O mau comportamento e a agressividade crescente de alunos no ambiente escolar

Enviada em 07/04/2020

Segundo o filósofo Jean-Paul Sartre, a violência, seja qual for a maneira como ela se manifesta, é sempre uma derrota. Nessa conjuntura, a afirmativa do existencialista se encaixa perfeitamente na questão brasileira do mau comportamento e da agressividade de alunos no ambiente escolar, que vem crescendo ao longo do tempo. Diante disso, falta de interação entre as instituições e os estudantes, assim como os aspectos familiares corroboram para esse cenário de violência, transformando lugares seguros, como as escolas, em âmbitos nocivos para crianças e adolescentes.

Nesse contexto, a pesquisa “Violência e Preconceitos na Escola”, realizada pelo Conselho Federal de Psicologia, mostra denúncias de estudantes acerca da não existência do diálogo com diretores e coordenadores pedagógicos. Desse modo, é possível perceber que a ausência da confabulação entre docentes, e jovens contribui para o aumento da violência nos colégios do país, visto que a sua inexistência acarreta em desentendimentos e até mesmo agressões físicas ou morais. Sendo assim, as relações de harmonia entre acadêmicos e o corpo docente se tornam conflituosas.

Ademais, os fatores externos à instituição escolar possuem grande influência no comportamento dos alunos. Nesse sentido, a violência doméstica vivenciada pelos jovens, como abusos psicológicos e agressões físicas entre membros da família, bem como a ausência de um responsável que acompanhe as experiências e frustrações diárias comuns à fase adolescente refletem no método adotado pelo jovem a lidar com suas relações sociais, ou seja, a violência é assimilada como forma de resolver conflitos e, em alguns casos, utilizada para exteriorizar as emoções reprimidas.

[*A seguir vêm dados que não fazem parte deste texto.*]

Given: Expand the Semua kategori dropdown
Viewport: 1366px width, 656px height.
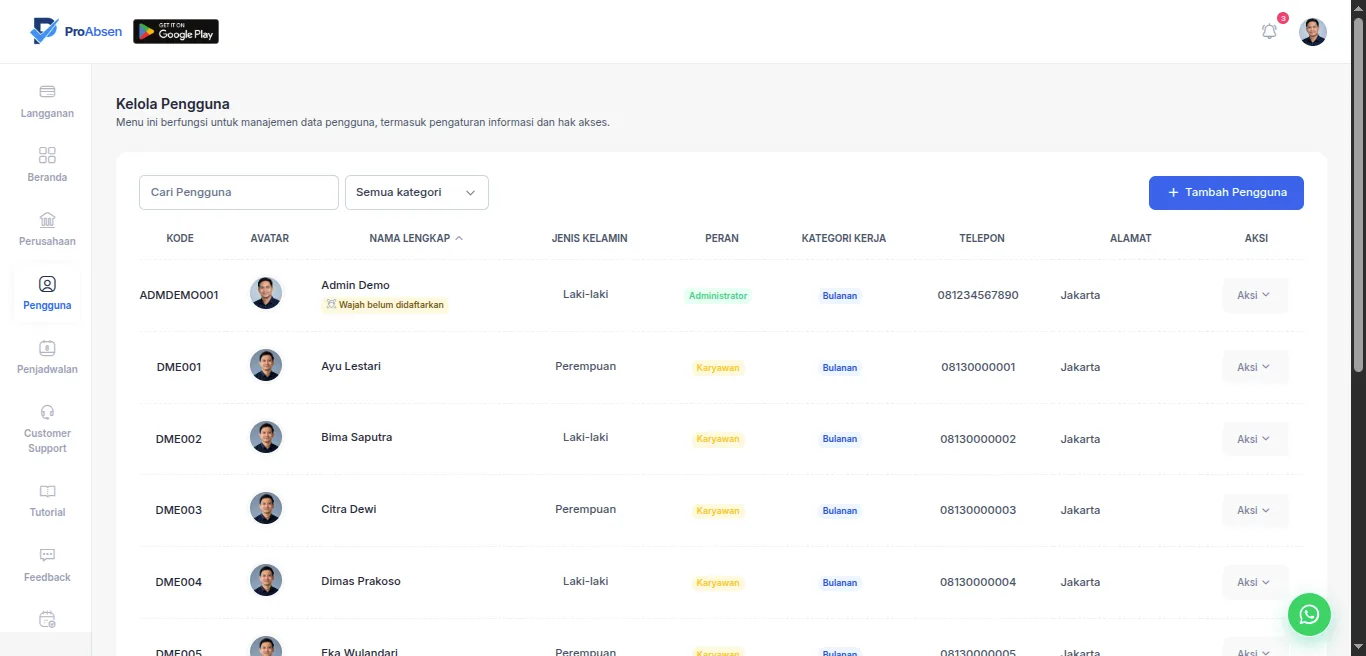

Portanto, a falta de interação entre as instituições de ensino e os estudantes, assim como os aspectos familiares contribuem para o aumento do mau comportamento e da agressividade de alunos no ambiente escolar brasileiro. Dessa forma, é necessário que o Ministério da educação por intermédio das secretarias de educação promovam gincanas e eventos esportivos a fim de integrar o corpo docente e acadêmicos, estreitando as relações internas entre os indivíduos desse sistema. Outrossim, é preciso que o mesmo órgão federal, garanta, por meio da Base Nacional Curricular Comum, a presença de núcleos de atendimento psicológico dentro das escolas brasileiras, na tentativa de fortalecer os vínculos sociais e suprimir os traços violentos dos indivíduos, diminuindo assim a violência e a conduta errônea dos alunos no âmbito acadêmico do país.